KPPU Pantau Distribusi Pasokan dan Harga 4 Komoditas

KPPU Pantau Distribusi Pasokan dan Harga 4 Komoditas

KPPU Pantau Distribusi Pasokan dan Harga 4 Komoditas
KPPU Pantau Distribusi Pasokan dan Harga 4 Komoditas

BANDUNG-Komisi Pengawas Persaingan Usaha (KPPU) sepanjang bulan suci Ramadan

melakukan pemantauan distribusi pasokan dan harga empat komoditas, yaitu bawang putih, minyak goreng, daging sapi beku, dan gula pasir.

Ketua KPPU, Syarkawi Rauf, mengatakan, pihaknya menaikkan status penelitian terhadap bawang putih menjadi penyelidikan.

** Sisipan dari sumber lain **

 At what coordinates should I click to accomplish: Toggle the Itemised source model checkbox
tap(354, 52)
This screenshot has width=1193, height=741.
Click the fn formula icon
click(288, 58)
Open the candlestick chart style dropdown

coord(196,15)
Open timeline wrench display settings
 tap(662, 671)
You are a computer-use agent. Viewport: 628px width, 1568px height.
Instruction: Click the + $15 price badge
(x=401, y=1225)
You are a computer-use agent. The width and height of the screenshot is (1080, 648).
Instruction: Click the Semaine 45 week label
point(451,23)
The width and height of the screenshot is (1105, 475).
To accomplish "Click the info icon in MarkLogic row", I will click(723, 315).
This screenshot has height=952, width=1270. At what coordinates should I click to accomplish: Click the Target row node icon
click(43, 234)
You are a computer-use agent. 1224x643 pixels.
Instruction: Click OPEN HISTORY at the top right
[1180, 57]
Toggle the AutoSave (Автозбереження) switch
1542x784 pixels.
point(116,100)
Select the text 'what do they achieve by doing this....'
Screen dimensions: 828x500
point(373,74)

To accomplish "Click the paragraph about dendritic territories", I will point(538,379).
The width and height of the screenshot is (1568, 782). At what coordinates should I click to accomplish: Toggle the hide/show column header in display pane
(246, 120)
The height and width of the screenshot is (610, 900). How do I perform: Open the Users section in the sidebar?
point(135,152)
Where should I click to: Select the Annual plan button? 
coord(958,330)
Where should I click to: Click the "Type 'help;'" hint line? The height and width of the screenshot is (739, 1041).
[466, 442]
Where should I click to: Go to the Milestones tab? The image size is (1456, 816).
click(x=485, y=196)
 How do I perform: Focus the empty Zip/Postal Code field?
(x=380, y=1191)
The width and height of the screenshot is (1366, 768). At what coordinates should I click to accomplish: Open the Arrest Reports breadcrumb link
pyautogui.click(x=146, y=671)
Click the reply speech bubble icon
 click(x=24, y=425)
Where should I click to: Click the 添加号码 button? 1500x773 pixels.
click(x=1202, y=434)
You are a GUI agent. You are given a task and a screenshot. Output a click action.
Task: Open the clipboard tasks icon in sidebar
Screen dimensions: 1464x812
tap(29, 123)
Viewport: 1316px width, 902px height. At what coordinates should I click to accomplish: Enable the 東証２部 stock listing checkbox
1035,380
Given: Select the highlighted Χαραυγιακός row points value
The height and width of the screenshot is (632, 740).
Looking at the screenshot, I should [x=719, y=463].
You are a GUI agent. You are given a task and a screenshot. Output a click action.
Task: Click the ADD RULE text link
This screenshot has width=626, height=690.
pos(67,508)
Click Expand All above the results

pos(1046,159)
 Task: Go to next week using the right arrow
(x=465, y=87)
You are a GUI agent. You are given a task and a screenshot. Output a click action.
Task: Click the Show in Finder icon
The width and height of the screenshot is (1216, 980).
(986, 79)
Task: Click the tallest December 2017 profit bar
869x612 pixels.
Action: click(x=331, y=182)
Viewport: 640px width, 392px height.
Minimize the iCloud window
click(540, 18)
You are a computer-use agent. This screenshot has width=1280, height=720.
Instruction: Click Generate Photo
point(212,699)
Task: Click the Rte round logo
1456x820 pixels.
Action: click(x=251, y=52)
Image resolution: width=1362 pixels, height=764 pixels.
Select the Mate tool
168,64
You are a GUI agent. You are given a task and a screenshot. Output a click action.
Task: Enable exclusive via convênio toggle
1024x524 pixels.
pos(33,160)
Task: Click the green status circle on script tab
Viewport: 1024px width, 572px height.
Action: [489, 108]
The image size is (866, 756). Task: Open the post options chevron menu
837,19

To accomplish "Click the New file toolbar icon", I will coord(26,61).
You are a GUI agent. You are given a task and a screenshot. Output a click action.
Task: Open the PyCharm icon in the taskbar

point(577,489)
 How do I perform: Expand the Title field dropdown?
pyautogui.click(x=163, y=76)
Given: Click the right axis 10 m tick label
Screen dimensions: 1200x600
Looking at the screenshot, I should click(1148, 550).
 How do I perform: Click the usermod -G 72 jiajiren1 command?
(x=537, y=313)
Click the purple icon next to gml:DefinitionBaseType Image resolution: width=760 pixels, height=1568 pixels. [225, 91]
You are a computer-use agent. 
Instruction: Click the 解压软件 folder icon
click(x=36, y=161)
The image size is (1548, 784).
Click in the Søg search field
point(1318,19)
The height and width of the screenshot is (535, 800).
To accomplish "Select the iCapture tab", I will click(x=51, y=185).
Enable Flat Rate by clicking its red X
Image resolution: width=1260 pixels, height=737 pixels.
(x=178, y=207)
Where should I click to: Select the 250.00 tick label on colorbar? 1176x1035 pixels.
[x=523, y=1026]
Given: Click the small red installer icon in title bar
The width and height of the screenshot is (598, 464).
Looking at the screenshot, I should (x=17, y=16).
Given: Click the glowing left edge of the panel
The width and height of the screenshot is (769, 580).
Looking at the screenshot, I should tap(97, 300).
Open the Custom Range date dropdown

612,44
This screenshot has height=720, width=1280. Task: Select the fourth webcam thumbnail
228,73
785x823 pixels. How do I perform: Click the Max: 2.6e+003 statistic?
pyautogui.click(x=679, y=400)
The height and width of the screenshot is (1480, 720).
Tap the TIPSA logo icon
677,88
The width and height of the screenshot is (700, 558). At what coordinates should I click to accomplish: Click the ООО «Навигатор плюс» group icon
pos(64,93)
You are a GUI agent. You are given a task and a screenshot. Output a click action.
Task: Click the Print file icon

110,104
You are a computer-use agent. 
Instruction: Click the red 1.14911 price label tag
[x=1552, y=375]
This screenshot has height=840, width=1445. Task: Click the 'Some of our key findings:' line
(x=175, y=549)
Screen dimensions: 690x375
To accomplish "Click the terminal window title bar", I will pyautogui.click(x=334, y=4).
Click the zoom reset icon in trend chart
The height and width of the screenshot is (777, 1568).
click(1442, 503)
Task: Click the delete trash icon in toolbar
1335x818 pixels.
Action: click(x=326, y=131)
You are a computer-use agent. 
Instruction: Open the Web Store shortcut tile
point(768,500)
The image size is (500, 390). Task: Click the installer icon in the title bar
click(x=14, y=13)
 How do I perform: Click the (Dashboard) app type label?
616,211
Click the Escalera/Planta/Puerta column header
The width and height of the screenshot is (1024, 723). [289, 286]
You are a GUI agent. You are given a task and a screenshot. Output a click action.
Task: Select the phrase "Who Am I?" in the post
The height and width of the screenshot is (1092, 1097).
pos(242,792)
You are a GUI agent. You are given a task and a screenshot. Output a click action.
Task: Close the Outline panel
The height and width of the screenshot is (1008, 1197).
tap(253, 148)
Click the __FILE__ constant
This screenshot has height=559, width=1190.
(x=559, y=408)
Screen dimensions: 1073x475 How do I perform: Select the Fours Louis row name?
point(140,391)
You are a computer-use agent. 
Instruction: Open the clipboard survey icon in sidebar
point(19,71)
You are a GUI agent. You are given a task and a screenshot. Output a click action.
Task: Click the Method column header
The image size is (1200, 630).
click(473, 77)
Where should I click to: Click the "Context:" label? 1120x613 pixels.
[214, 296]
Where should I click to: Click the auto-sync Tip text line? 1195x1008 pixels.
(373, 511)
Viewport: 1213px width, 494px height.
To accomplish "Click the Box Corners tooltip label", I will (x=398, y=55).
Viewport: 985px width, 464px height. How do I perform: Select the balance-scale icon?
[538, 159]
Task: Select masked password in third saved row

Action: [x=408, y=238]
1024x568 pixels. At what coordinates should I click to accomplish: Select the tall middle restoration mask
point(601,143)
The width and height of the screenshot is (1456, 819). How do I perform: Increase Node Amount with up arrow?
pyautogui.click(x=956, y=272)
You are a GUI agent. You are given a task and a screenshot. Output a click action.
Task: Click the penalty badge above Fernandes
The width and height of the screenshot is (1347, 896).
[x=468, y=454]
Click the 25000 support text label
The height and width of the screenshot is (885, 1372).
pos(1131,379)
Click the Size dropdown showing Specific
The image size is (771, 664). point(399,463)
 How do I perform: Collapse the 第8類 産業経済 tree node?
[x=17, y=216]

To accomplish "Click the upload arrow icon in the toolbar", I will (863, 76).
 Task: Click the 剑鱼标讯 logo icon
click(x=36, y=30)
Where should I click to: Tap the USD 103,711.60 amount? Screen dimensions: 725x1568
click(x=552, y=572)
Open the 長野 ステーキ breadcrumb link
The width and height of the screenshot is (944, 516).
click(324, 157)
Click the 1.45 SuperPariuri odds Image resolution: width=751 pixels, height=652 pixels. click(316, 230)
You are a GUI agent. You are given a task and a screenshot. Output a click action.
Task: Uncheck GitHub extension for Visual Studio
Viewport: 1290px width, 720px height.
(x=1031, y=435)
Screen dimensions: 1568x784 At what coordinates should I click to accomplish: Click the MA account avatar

“Bawang putih ini bahkan kami naikkan dari status penelitian menjadi penyelidikan,” katanya kepada wartawan di Bandung, Kamis malam (1/6/2017).

KPPU juga memantau perkembangan harga dan distribusi minyak goreng, karena

sudah ada kesepakatan untuk menetapkan Harga Eceran Tertinggi (HET) sekitar Rp 10.500 per liter.

“Kami sudah sepakat untuk minyak goreng harganya sekitar Rp10.500 per liter, itu kemasan sederhana ya,” ujarnya

Sedangkan untuk daging sapi beku, sambung Syarkawi, maksimal HET-nya sudah ditetapkan sekitar Rp 80 ribu per kilogram dan gula pasir HET-nya sekitar Rp 20.500 per kilogram.

“Nah, ini yang akan kita pantau terus sampai Idul Fitri,” tegasnya

Syarkawi menambahkan khusus untuk daging sapi, KPPU mengapresiasi para feedloater

karena berdasarkan temuan di lapangan tidak seperti tahun 2015 ketika pasokan sapi dari feedloater ke rumah penggemukan menuju rumah potong hewan (RPH) jumlahnya berkurang sehingga memicu tingginya harga daging sapi mencapai Rp 150 ribu per kilogram.

“Sekarang kejadian itu tidak terjadi lagi, misalnya di RPH Ciroyom dan beberapa RPH di Jakarta pasokannya relatif stabil, yang membuat harga daging sapi Rp 120 ribu per kilogram. Saya kira ini masih sangat normal,” paparnya.

Berkenaan dengan dugaan kartel di komoditas bawang putih, Syarkawi menegaskan bahwa pihaknya sudah melakukan pemanggilan kepada pelaku usaha yang diduga melakukan kartel.

“Tapi ini masih di level investigator, nanti setelah ada bukti yang cukup maka kita akan bawa ke proses pemeriksaan bahkan tidak tertutup kemungkinan ke level persidangan,” pungkasnya.